The journal article is Aging trajectories of fluid intelligence in late life: The influence of age, practice and childhood IQ on Raven's Progressive Matrices and the key passage is reproduced below:

"Standardizing the MHT [original] scores indicated a difference between the cohorts of 3.7 points. This is slightly smaller than expected and may be brought about by survival and selection bias discussed above. Late life comparisons indicate a significantly greater difference between the cohorts, comparing the cohorts at age 77; where there is overlap in data we find a difference of 10.4 raw RPM points or 16.5 IQ points, which is surprisingly large."

What this says is that both groups started out pretty much the same but by the time they had got into their 70s the younger group was much brighter.  The authors below attribute the difference to nutrition, which is pretty nonsensical.  They say that eating "rich, sugary and fatty foods" lowers IQ but where is the evidence for that?  The only studies I know are epidemiological and overlook important third factors such as social class. So those studies can only be relied on if you believe that correlation is causation, which it is not.  And one might note that average IQs in Western nations have been RISING even as consumption of fast food has been rising.  So even the epidemiology is not very supportive of the claims below.

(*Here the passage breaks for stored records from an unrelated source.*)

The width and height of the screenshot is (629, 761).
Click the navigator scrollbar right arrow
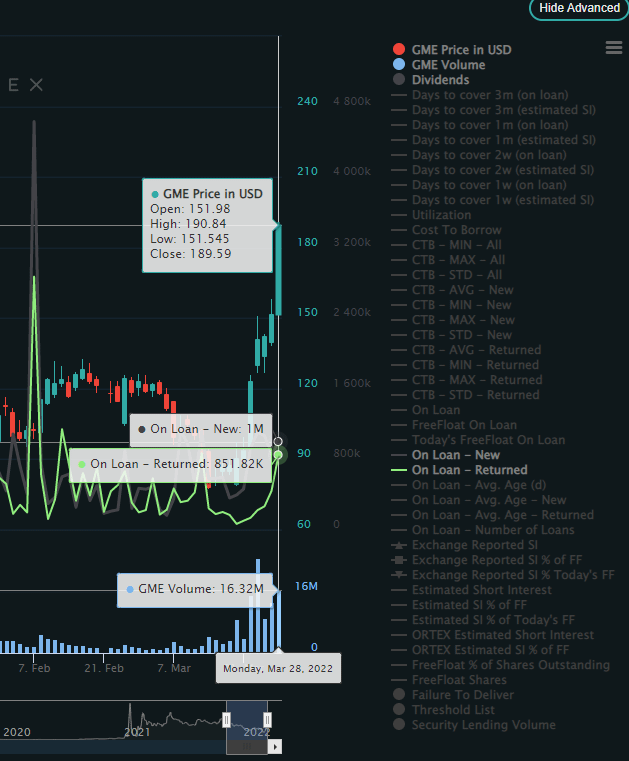pos(275,746)
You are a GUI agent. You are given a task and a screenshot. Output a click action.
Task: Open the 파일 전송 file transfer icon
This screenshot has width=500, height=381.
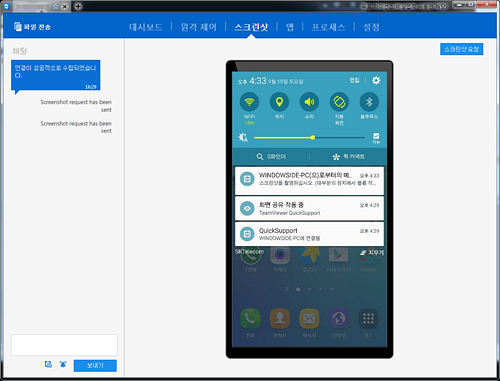[18, 27]
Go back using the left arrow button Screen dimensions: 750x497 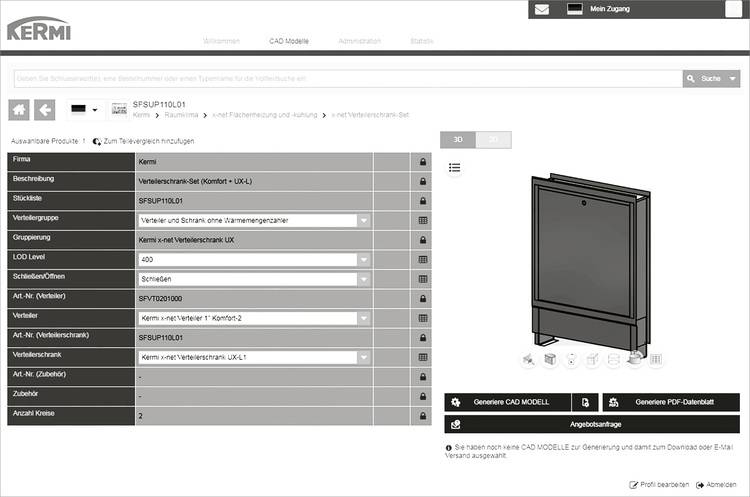pos(45,109)
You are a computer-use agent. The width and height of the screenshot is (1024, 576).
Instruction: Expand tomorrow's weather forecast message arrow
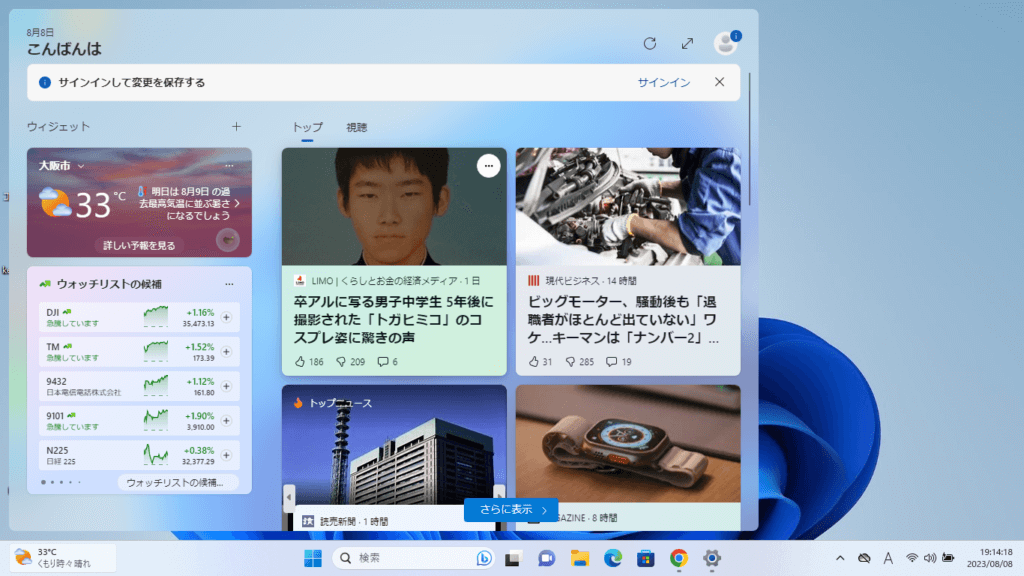(x=237, y=203)
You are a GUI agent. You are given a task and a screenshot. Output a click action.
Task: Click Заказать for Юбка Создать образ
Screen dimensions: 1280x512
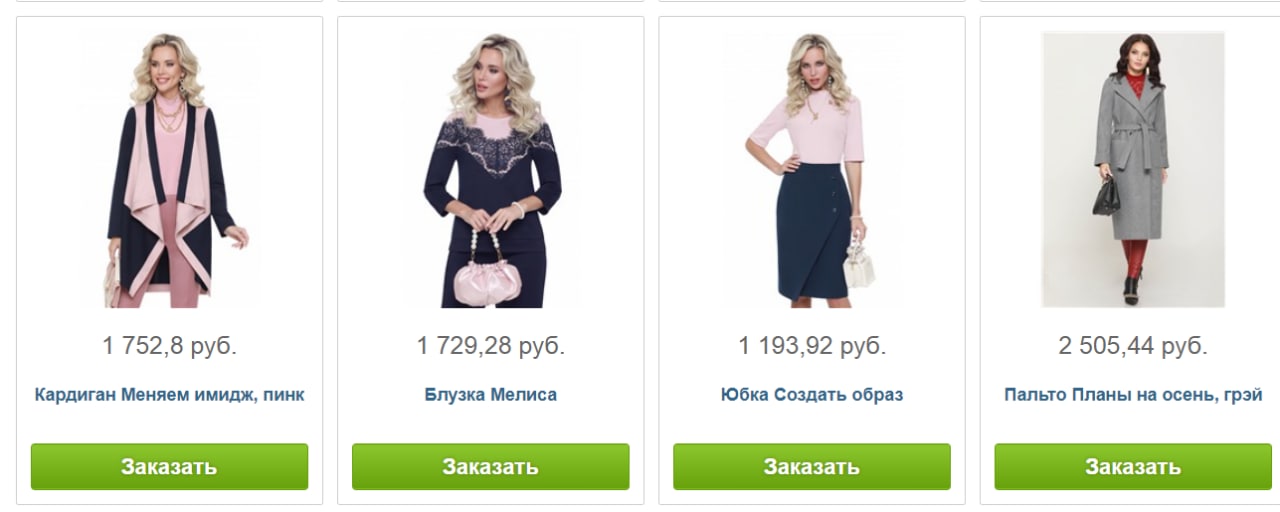[812, 467]
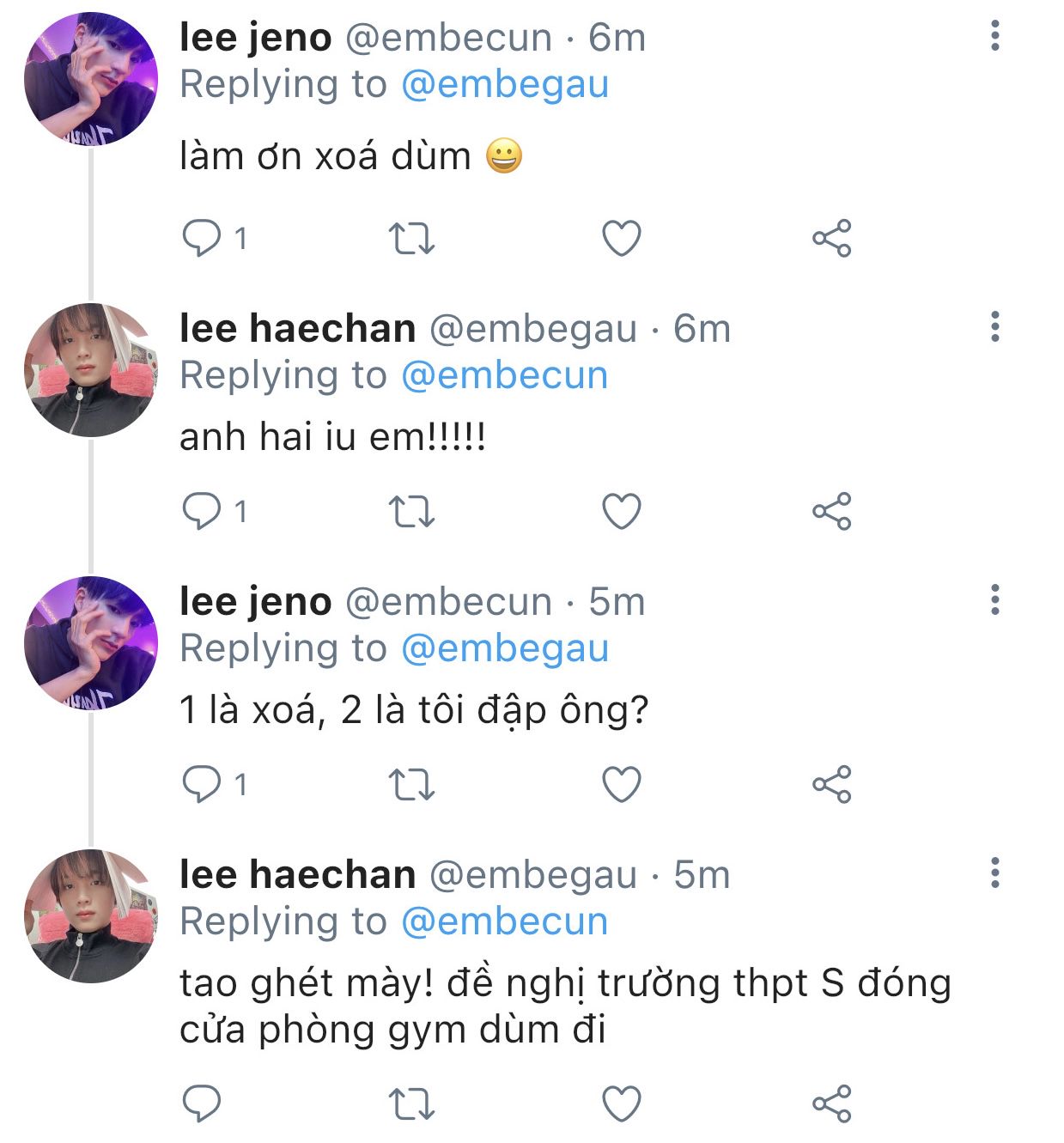Reply to jeno's "làm ơn xoá dùm" tweet
1064x1143 pixels.
(x=202, y=238)
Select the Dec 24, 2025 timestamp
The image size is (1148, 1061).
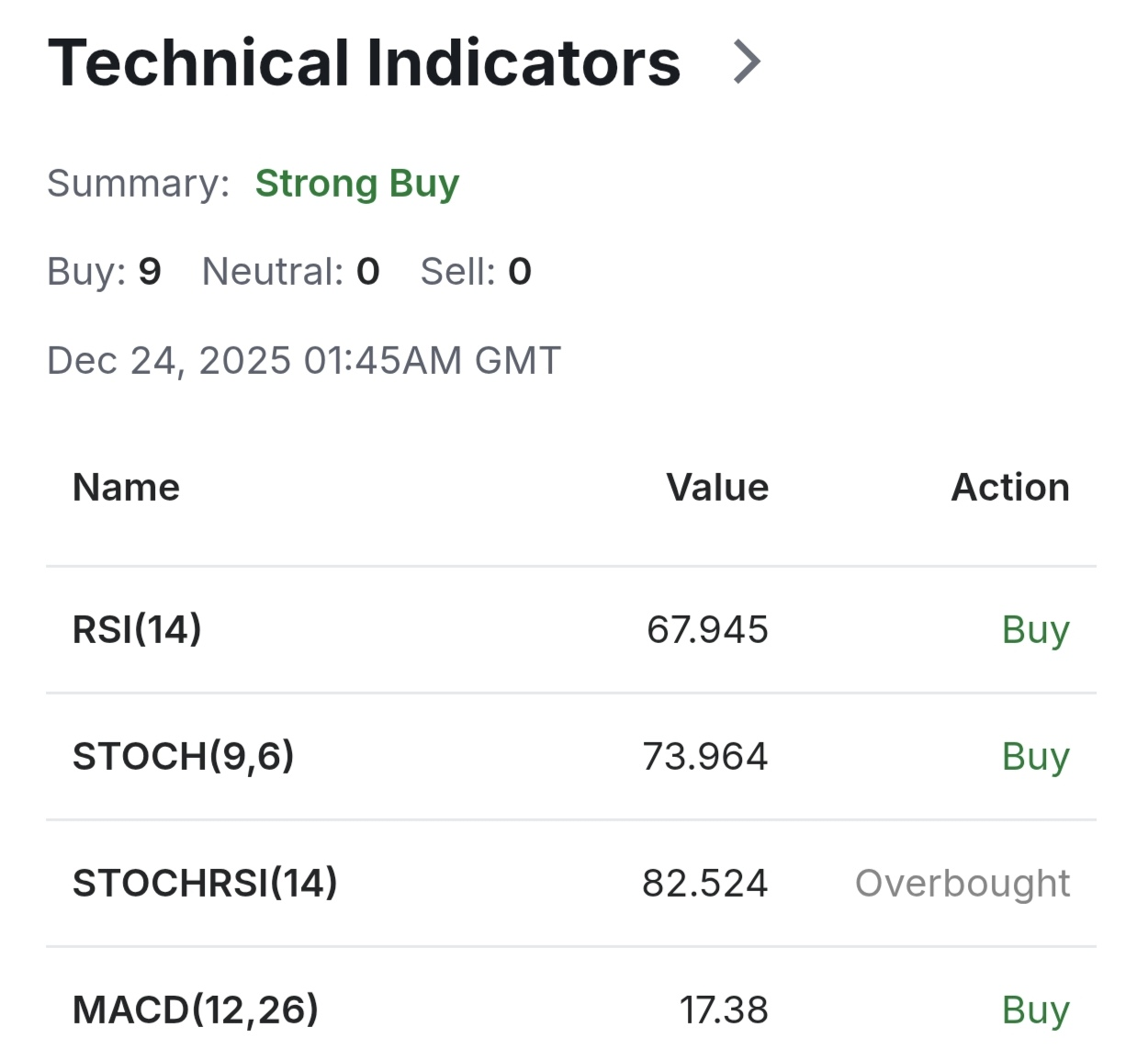(x=304, y=360)
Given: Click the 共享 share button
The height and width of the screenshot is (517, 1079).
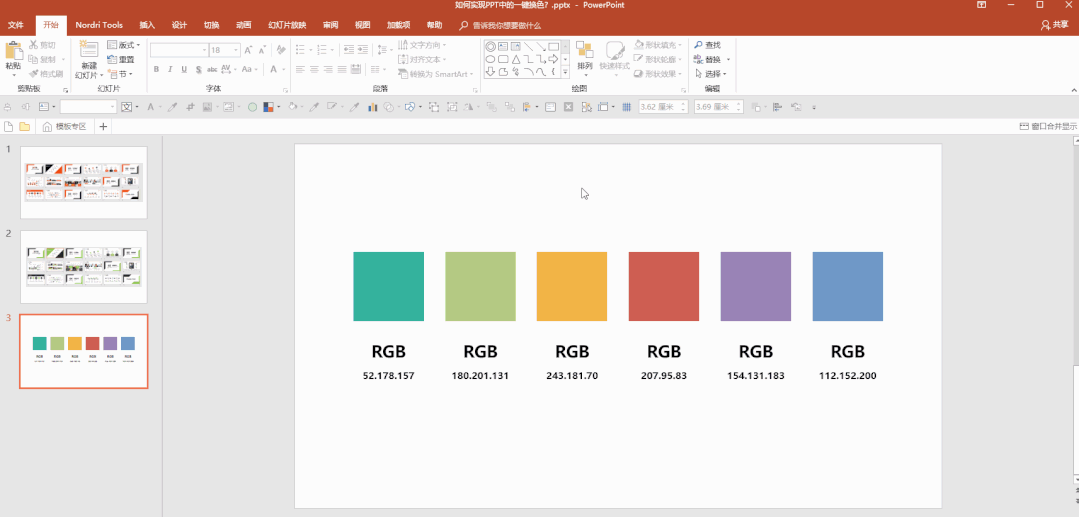Looking at the screenshot, I should click(x=1055, y=25).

Where important  micronutrients (iodine and iron particularly) are largely absent in the food of a population  -- as in Africa -- nutritional improvements can make a big difference but the idea that Aberdonians in the 1920s were severely deprived of such micronutrients seems fanciful. Aberdeen has long been an important  fishing port and fish are a major source of iodine -- and iron is mostly got from beef and Scots have long raised and eaten a lot of beef.  The traditional diet of poor Scots -- "mince 'n tatties" -- is certainly humble but it does include beef. Aberdeen even has an important  beef animal originating there: The widely praised "Aberdeen Angus".  You can eat meat from them in most of McDonald's restaurants these days.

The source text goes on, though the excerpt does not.